EXCERPTED RECORDS =
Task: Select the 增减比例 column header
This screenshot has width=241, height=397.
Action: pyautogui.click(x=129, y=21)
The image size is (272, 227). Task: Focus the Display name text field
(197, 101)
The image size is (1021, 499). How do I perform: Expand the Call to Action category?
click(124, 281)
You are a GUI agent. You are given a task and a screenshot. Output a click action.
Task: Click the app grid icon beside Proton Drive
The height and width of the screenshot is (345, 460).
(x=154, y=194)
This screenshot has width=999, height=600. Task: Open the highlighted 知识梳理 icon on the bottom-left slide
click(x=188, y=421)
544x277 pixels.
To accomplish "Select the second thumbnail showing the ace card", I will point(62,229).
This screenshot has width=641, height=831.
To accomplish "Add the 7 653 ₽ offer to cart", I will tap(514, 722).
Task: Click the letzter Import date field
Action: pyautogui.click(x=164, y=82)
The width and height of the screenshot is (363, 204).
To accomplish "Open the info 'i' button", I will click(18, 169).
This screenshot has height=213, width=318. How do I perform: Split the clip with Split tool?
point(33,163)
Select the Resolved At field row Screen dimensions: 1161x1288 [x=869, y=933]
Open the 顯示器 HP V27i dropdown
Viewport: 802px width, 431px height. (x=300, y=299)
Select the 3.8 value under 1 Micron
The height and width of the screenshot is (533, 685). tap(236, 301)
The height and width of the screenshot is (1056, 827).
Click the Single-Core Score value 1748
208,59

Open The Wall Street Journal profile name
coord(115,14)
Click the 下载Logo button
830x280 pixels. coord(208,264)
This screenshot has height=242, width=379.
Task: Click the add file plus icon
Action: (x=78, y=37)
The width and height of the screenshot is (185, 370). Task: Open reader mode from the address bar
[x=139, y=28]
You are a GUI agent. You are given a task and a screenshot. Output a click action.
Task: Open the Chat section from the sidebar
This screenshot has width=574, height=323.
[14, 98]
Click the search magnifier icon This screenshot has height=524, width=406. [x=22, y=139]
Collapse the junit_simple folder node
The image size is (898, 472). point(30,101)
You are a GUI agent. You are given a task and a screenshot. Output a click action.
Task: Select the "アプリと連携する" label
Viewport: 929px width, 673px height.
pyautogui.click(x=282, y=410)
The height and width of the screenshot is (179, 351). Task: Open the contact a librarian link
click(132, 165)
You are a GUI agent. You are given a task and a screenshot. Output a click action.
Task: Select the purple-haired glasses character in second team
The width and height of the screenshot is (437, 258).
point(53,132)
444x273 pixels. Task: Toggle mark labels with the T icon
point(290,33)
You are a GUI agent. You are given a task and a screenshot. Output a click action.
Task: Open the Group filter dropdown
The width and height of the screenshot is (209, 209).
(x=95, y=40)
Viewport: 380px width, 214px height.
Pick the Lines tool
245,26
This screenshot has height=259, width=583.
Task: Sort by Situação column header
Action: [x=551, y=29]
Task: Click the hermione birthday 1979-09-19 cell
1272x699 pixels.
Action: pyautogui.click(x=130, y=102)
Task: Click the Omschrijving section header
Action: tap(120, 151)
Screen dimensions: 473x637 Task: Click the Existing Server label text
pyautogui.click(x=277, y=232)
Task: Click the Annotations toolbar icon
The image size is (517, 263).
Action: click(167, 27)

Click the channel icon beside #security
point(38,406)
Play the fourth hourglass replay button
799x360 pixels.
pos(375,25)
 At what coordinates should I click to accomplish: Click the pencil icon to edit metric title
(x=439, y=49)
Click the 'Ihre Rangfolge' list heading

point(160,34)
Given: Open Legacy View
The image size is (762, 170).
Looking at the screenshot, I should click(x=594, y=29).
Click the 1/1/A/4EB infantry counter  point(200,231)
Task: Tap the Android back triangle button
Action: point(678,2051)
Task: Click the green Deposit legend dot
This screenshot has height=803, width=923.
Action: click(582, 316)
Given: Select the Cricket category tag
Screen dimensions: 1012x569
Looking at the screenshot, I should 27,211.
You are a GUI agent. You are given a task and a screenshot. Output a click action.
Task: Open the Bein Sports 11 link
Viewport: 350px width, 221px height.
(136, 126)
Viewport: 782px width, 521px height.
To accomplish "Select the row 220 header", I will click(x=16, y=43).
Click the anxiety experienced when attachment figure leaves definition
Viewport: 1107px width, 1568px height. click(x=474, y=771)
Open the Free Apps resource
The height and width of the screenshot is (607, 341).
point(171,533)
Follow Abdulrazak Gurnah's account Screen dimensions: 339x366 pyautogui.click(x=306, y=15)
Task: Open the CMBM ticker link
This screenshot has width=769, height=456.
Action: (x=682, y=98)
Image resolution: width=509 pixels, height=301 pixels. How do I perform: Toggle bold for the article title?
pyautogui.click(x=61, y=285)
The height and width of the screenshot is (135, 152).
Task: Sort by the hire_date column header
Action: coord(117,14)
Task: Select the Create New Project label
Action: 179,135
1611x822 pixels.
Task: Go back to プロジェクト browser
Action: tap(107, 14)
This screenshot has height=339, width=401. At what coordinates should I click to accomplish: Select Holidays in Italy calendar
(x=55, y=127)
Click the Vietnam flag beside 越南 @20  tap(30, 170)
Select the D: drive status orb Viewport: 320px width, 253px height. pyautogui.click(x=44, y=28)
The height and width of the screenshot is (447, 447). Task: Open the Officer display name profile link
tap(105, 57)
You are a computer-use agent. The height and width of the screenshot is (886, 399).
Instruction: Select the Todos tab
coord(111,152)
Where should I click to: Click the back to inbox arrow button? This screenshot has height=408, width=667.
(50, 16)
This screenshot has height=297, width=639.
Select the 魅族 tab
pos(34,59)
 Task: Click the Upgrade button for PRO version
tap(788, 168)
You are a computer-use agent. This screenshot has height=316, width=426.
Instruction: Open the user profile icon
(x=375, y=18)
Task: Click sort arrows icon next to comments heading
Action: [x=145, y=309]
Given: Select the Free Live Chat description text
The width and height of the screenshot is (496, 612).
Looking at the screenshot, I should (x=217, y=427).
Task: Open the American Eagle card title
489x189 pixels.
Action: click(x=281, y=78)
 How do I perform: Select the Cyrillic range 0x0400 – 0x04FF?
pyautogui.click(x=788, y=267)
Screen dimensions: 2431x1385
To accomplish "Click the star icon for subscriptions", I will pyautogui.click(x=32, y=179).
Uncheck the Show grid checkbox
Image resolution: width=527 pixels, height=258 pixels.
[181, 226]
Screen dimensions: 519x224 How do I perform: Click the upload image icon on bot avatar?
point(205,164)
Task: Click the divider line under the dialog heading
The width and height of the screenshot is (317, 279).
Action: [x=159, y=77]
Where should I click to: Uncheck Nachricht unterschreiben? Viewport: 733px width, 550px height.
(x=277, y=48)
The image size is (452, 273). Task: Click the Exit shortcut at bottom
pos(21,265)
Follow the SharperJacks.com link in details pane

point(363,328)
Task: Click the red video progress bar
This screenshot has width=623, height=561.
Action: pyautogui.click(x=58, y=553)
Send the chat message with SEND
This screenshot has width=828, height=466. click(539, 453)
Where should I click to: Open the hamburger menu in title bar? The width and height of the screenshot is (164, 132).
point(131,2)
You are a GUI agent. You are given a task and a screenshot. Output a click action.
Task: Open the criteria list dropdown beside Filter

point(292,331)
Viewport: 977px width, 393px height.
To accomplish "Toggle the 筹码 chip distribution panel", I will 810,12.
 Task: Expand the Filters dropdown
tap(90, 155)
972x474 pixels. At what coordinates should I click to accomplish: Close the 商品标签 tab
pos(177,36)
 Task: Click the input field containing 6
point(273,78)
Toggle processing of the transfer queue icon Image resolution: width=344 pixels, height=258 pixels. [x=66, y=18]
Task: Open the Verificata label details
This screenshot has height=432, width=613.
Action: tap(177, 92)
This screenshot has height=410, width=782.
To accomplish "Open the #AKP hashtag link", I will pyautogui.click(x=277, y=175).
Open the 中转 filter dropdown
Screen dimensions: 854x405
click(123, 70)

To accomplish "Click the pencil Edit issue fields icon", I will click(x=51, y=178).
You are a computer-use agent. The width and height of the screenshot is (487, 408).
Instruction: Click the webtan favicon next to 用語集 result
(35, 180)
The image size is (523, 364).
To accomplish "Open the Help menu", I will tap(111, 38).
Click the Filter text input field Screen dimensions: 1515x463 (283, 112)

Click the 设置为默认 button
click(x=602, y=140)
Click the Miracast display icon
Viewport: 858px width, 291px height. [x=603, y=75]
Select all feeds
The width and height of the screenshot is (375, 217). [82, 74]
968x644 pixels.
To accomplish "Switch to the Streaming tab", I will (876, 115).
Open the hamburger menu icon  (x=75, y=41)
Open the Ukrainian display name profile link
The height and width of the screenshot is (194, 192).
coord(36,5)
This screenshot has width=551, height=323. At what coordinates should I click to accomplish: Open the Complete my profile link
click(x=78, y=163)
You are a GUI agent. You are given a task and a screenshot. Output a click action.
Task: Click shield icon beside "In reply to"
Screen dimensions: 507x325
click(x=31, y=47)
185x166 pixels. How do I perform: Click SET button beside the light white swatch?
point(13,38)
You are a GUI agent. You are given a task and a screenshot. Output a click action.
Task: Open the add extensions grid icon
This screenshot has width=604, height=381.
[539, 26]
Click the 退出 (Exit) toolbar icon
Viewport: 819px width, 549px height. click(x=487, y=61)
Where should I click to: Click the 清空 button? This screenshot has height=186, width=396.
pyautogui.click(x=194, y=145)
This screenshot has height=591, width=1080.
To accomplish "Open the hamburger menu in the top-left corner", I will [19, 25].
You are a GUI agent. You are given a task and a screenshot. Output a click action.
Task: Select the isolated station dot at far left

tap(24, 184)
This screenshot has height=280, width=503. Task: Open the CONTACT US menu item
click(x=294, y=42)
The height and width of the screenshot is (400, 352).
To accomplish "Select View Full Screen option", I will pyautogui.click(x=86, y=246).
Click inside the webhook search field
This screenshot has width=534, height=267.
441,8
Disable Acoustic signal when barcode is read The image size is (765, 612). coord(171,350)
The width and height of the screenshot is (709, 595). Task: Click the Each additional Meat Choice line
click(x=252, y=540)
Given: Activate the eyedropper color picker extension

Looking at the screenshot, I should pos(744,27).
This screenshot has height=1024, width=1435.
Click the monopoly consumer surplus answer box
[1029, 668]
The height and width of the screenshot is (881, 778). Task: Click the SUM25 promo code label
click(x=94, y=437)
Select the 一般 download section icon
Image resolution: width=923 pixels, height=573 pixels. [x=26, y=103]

PROBLEM TO WORK ON = Take every line above where "Free" appears and copy it.

SOLVED PROBLEM =
Open the Free Apps resource
Given: Select the Free Live Chat description text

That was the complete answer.